[DATA FOR THIS TASK — start]

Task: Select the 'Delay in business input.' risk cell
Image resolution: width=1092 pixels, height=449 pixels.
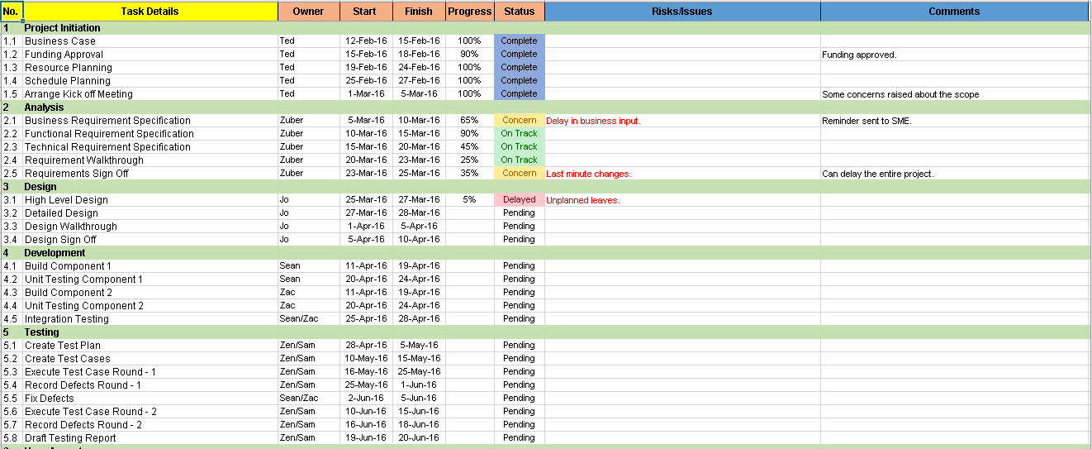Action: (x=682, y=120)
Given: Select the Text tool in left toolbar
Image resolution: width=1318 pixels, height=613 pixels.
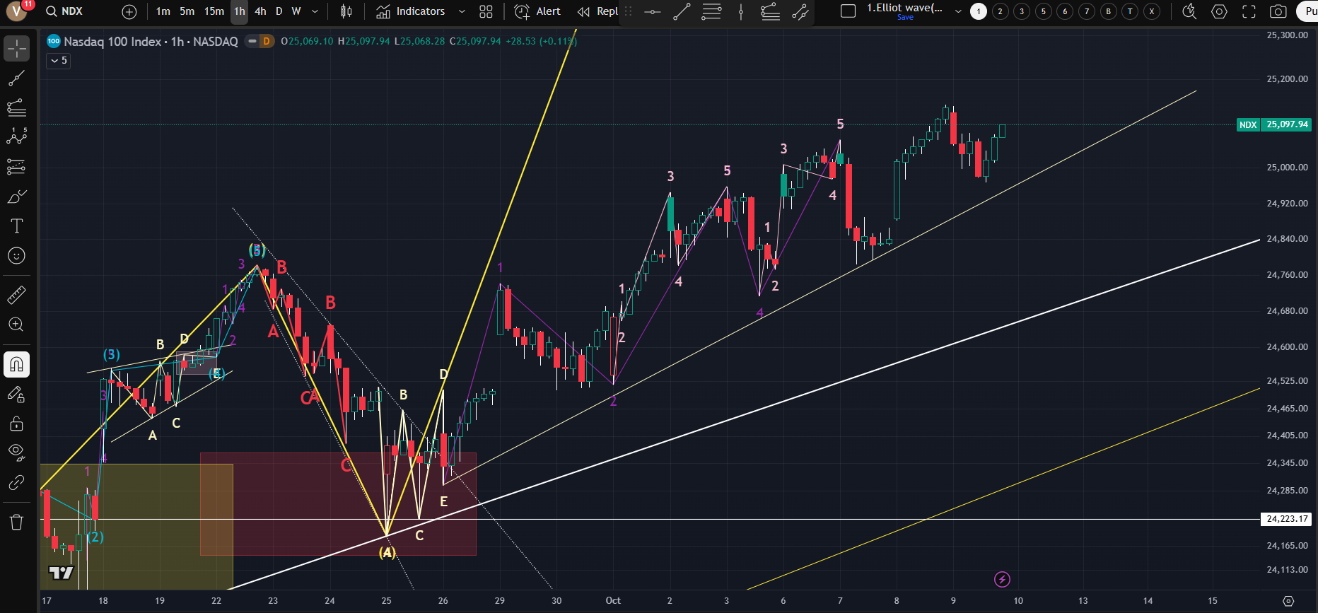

[DATA FOR THIS TASK — finish]
[DATA FOR THIS TASK — start]

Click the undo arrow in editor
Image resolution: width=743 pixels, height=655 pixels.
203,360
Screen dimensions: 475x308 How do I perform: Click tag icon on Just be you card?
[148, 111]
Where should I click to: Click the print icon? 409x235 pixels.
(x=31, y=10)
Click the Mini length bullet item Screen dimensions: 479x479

[DATA FOR THIS TASK — finish]
[DATA FOR THIS TASK — start]

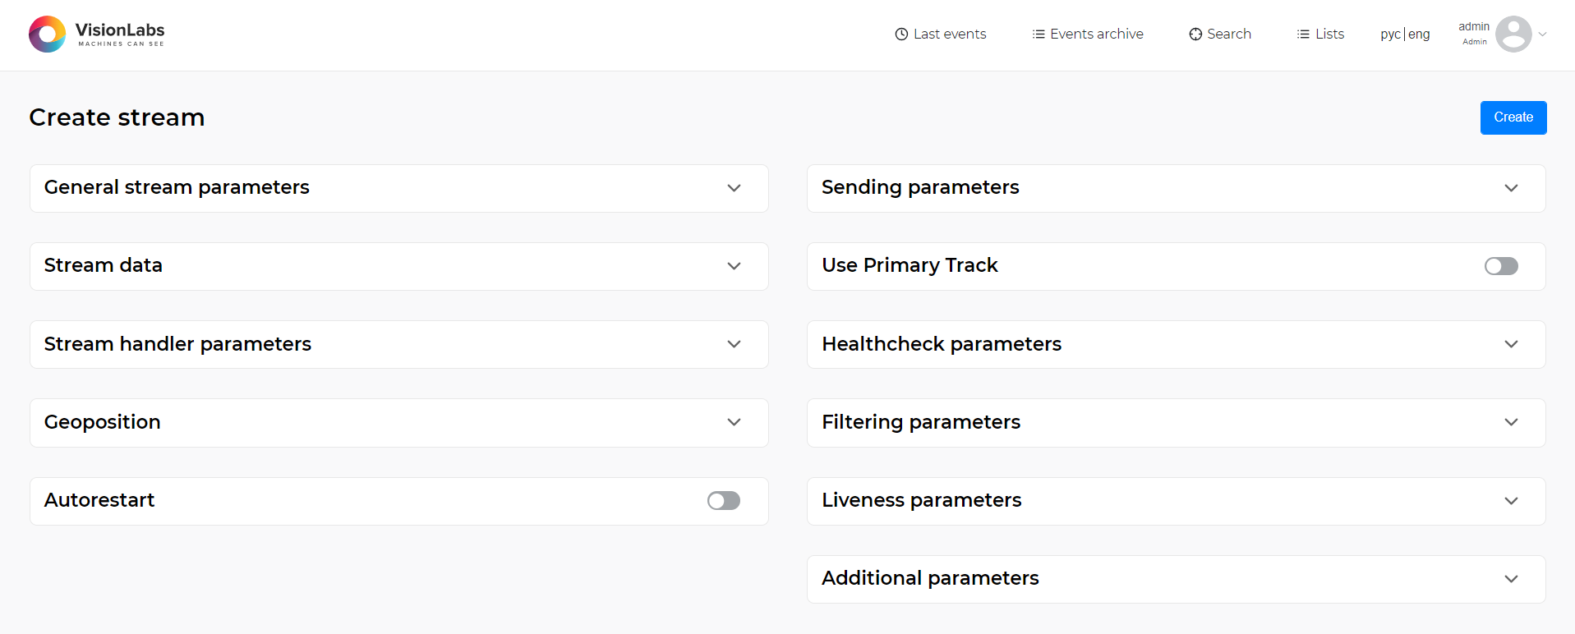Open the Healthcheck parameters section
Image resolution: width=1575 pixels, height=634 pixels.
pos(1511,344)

[DATA FOR THIS TASK — finish]

- WHAT YOU SHOULD DO
Starting at the line that contains "Screen dimensions: 475x308" and stopping after the line that contains "Click the Mini", write out every line exactly as it appears above, and no other line.

- ANSWER TO THE PROBLEM
Screen dimensions: 475x308 How do I perform: Click tag icon on Just be you card?
[148, 111]
Where should I click to: Click the print icon? 409x235 pixels.
(x=31, y=10)
Click the Mini length bullet item Screen dimensions: 479x479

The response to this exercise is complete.